--- TESTO DELLA PAGINA ---
•••

Salento - 12 Ott 2025

Acquarica del Capo, la bellezza del Casale di Celsorizzo e delle Cappelle “San Nicola” e “Madonna dei Panetti”


Spazio Aperto Salento

Sullo sfondo di una spianata di fertile terra rossa coraggiosamente strappata all’urbanizzazione, unico nel suo genere, svetta un complesso storico-architettonico del periodo medievale. Costituito da due possenti Torri, una fortificata, il Torrione, circondata da strutture chiuse, e l’altra Colombaia, si staglia nell’immediata periferia di Acquarica, il paese del Capo di Leuca, così nominato per l’abbondanza di acque sorgive, che nel IV secolo dopo Cristo, favorì l’insediamento umano, fra gli altri luoghi, nel suggestivo Casale di Celsorizzo dove si trova.

L’ANTICO CASALE

Percorsa una strada acciottolata costeggiata da spazi a verde e muretti a secco, attraverso un ingresso ad arco, entriamo nel cuore dell’antico Casale, già noto come Ceciovizzo, nei dintorni del quale, circondato da ristagni d’acqua via via risucchiati da una grande “vora”, un tempo ce n’erano altri due, Gratigliano e Pompignano, quest’ultimo di origine romana, poi distrutto dai saraceni.

•••

--- DATI FORNITI ---

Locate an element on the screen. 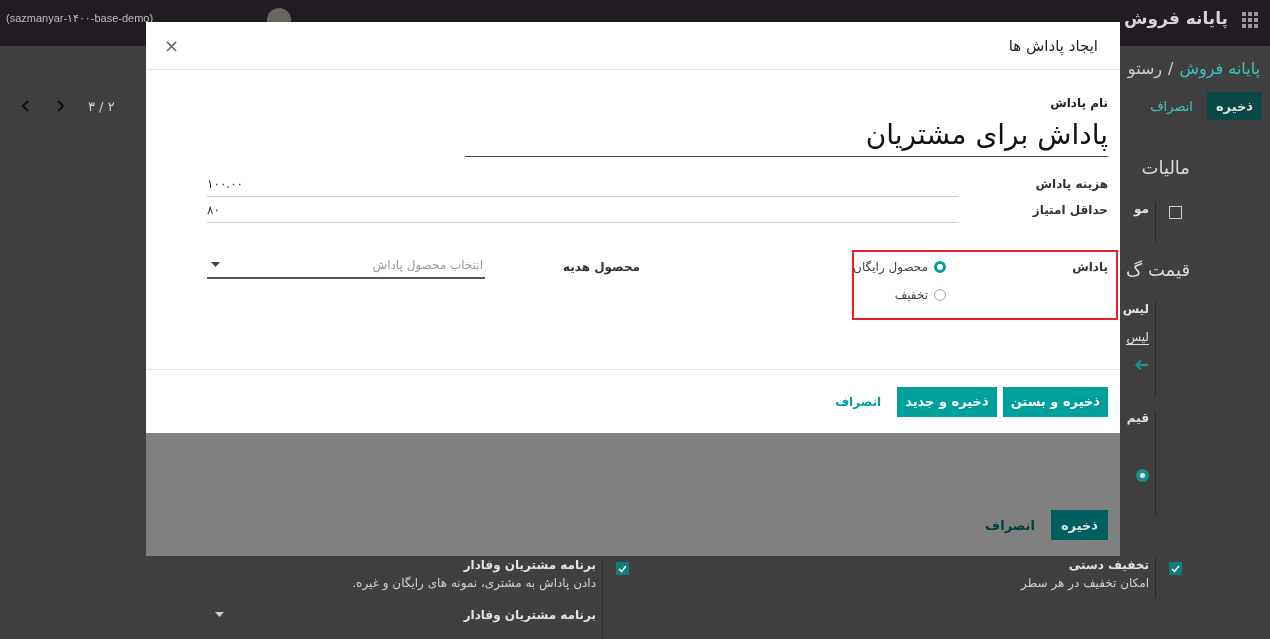  section-heading: مالیات is located at coordinates (1166, 168).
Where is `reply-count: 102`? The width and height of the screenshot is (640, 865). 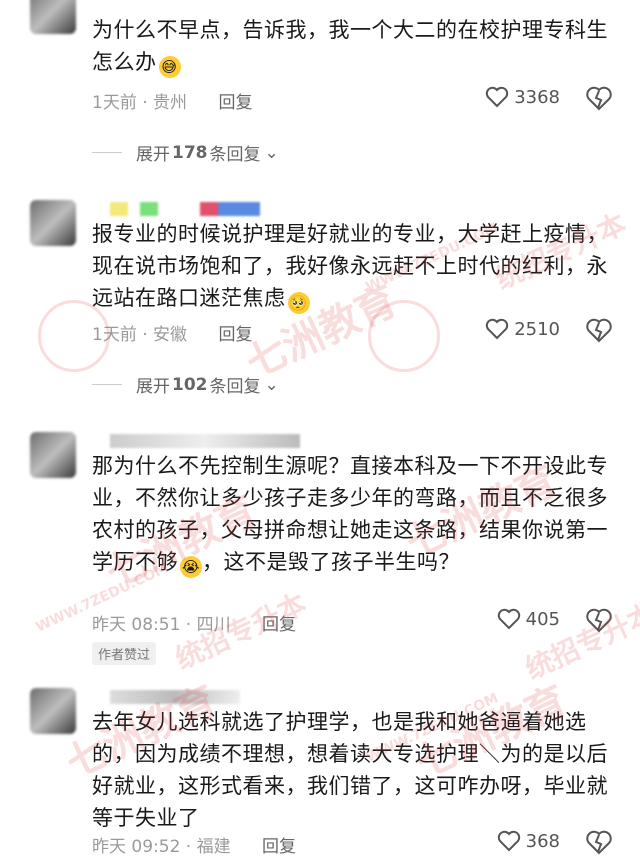
reply-count: 102 is located at coordinates (190, 384).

•••

--- CONSEGNA ---
Rispondi a queste domande sul testo dedicato al Casale di Celsorizzo:
(a) Per quale motivo Acquarica ha ricevuto questo nome?
(b) Quali sono le due torri che costituiscono il complesso?
(c) Quale dei due casali vicini scomparsi era di origine romana?
Le righe non servono per questo esercizio.

--- SOLUZIONE ---
(a) Per l'abbondanza di acque sorgive.
(b) Il Torrione, fortificato, e la Colombaia.
(c) Pompignano.